*** Extract provided ***

Chef Amber Moore strives to inspire at Nichols Career Center
Story and photos by Sally Ince
Carefully leaning over a steaming pot, chef Amber Moore stirs through a batch of chicken and homemade noodles.
Her recipe for homemade noodles has been passed down from family member to family member with each generation striving to make it just as good as the last. It’s a recipe Moore never thought she would be making in her very own commercial kitchen, let alone a kitchen that also serves as her classroom.
Allowing time for the flavors to set, Moore puts her pot on a low simmer and calls a group of her students to join her at a prepping
table.
“This is my grandmother’s recipe,” she tells her students as she pulls out two large pans of cubed day old bread.
Combining cream, eggs and pure vanilla extract, Moore has her students whisks the ingredients together as she tells them a story of when she made the same bread pudding recipe for a class in culinary school.

*** End of Extract provided ***
*** Entries shown ***

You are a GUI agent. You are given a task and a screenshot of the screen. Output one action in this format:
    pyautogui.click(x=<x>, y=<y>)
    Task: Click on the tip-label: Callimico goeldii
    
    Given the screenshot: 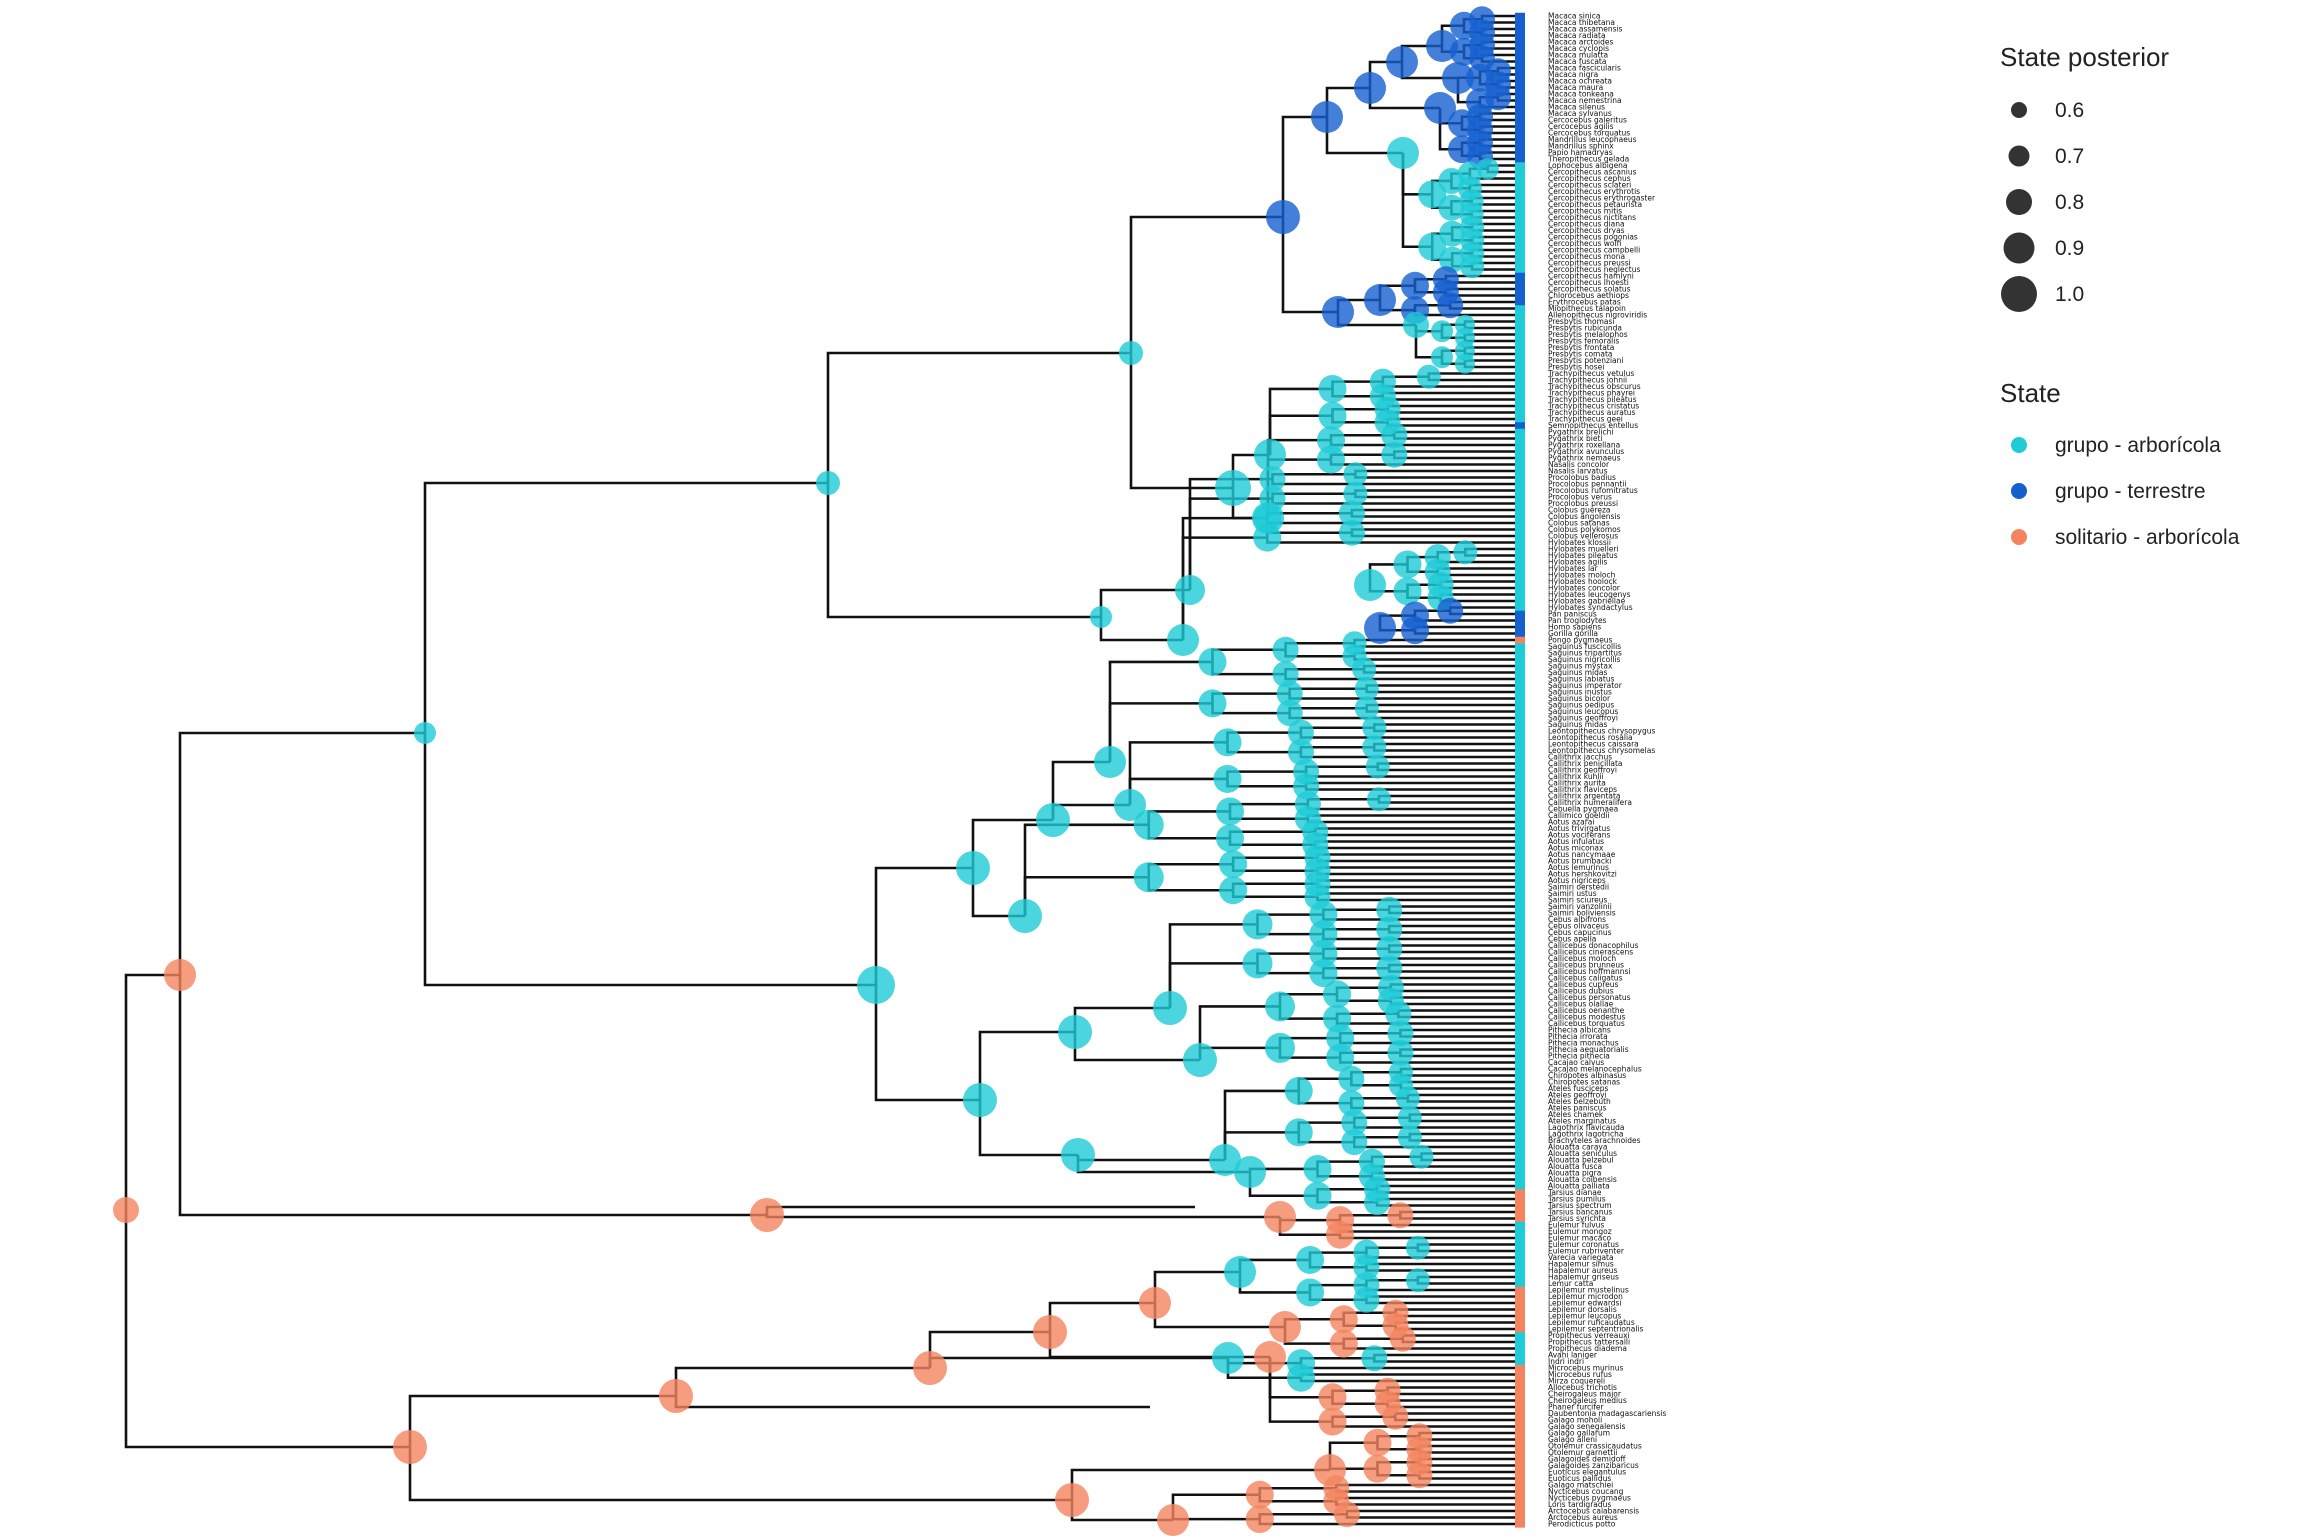 What is the action you would take?
    pyautogui.click(x=1579, y=816)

*** End of Entries shown ***

> Your tasks:
A. From the article on chef Amber Moore, write out the passage from "Combining cream, eggs" up to and including "in culinary school.".
B. List the ingredients that the article on chef Amber Moore says her students whisk together.

> Exercise answers:
A.
Combining cream, eggs and pure vanilla extract, Moore has her students whisks the ingredients together as she tells them a story of when she made the same bread pudding recipe for a class in culinary school.

B. Cream, eggs, pure vanilla extract